The main relationship is that between Bilbo and Thorin. Gandalf is employed to comment, almost as a therapist, that evil as always will destroy itself. The scarcity of his appearance in The Battle of the Five Armies smacked a bit of tokenism, as if writers and director were at a loss as to what to do with him to give him a bigger say in the computer-generated adventure playground. Gandalf’s quasi-infallibility in The Lord of the Rings gave him an ambiguity which had little place in the trilogy of The Hobbit, and he does not quite fit in the relentless action pace. His triumph, even moral triumphalism, pared down as in The Lord of the Rings, and sacrificed somewhat to the building-up of the characters and the choices they make, but best expressed in his statement, ‘the old heart is strong, does not wither,’ gave way to a more modern, novelistic, free-and-easy, even opportunistic, narrative.
Jackson’s final statement applauded the spirit of complexity and defended his introduction of new characters such as Tauriel and Bard the Bowman. He caught something fundamental, something very complex, as Milan Kundera expressed in agreement, about the very nature of the novel and storytelling: ‘The novel’s spirit is the spirit of complexity. Every novel says to the reader: “Things are not as simple as you think.” That is the novel’s eternal truth, but it grows steadily harder to hear amid the din of easy, quick answers that come faster than the question and block it off. In the spirit of our time, it’s either Anna or Karenin who is right and the ancient wisdom of Cervantes, telling us about the difficulty of knowing and the elusiveness of truth, seems cumbersome and useless.’
Some were highly sceptical of Ian’s ‘artistic imperatives’, as Toby Young in the Spectator described them in The Hobbit: ‘an Unexpected Journey in its one hundred and sixty-nine minutes’. Young quoted an American critic: ‘It begins to feel like a Buddhist exercise in a deliberately inflicted death wish.’ The cost of the trilogy was over $620 million dollars, $250 million more than Pirates of the Caribbean: On Stranger Tides, the most expensive single film of all time. A veteran Telegraph reviewer said, ‘As a lover of cinema, Jackson’s film bored me rigid; as a lover of Tolkien, it broke my heart.’

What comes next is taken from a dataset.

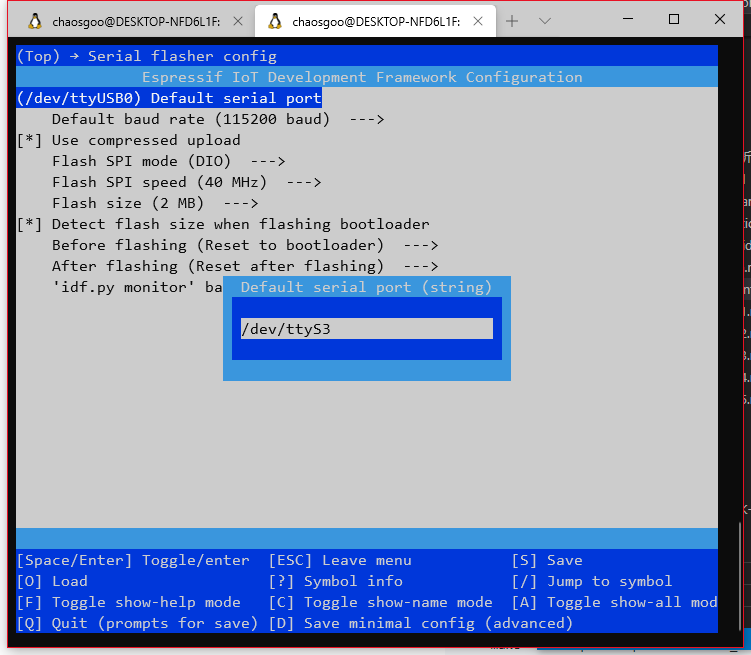Viewport: 751px width, 655px height.
Task: Open a new terminal tab
Action: coord(512,21)
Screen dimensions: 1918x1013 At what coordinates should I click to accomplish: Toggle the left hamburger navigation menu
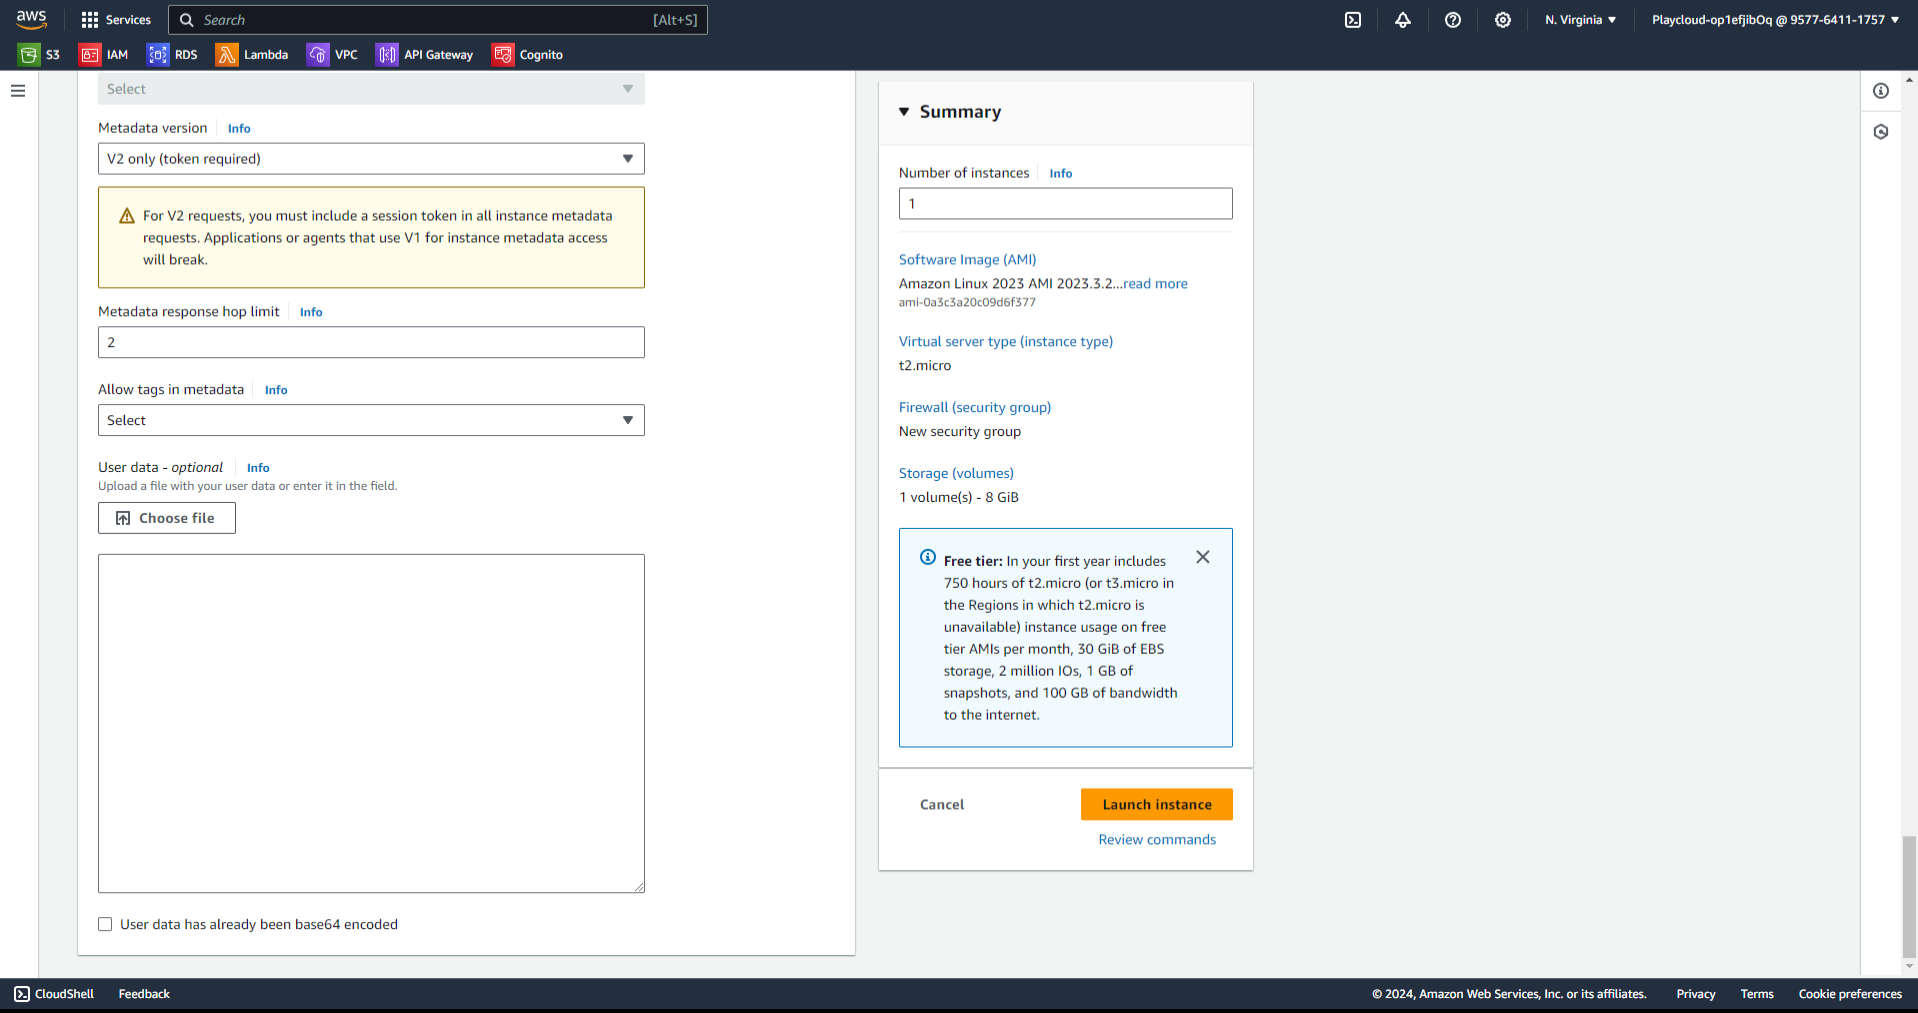(18, 91)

In November 2017 Graham Norton pulled Ian up sharply in his chat show with the disclosure that a new Lord of the Rings film was in the offing, made by Amazon. ‘What do you mean, another Gandalf?’ he reacted. ‘I haven’t said yes because I haven’t been asked,’ McKellen replied. ‘But are you suggesting someone else is going to play him?’ News was announced in February 2019 that writers were at work on a £1 billion prequel, for which Amazon beat Netflix to acquire the rights for £200 million, which was due to air in 2021.
How the trilogy would have turned out if del Toro had not been obliged for reasons of time to leave the directing to Jackson, is speculation, although many believe it would have been more of a fairy tale. The upshot was that the films bear the distinctive Jackson hallmark, are gripping and watchable, and especially moving in the vistas of great scenic beauty and flower-covered landscapes, thus providing relief from the relentless battles, carnage and special effects. Although much criticism has been levelled against them I cannot fault them for what they are: pure entertainment. The public flocked!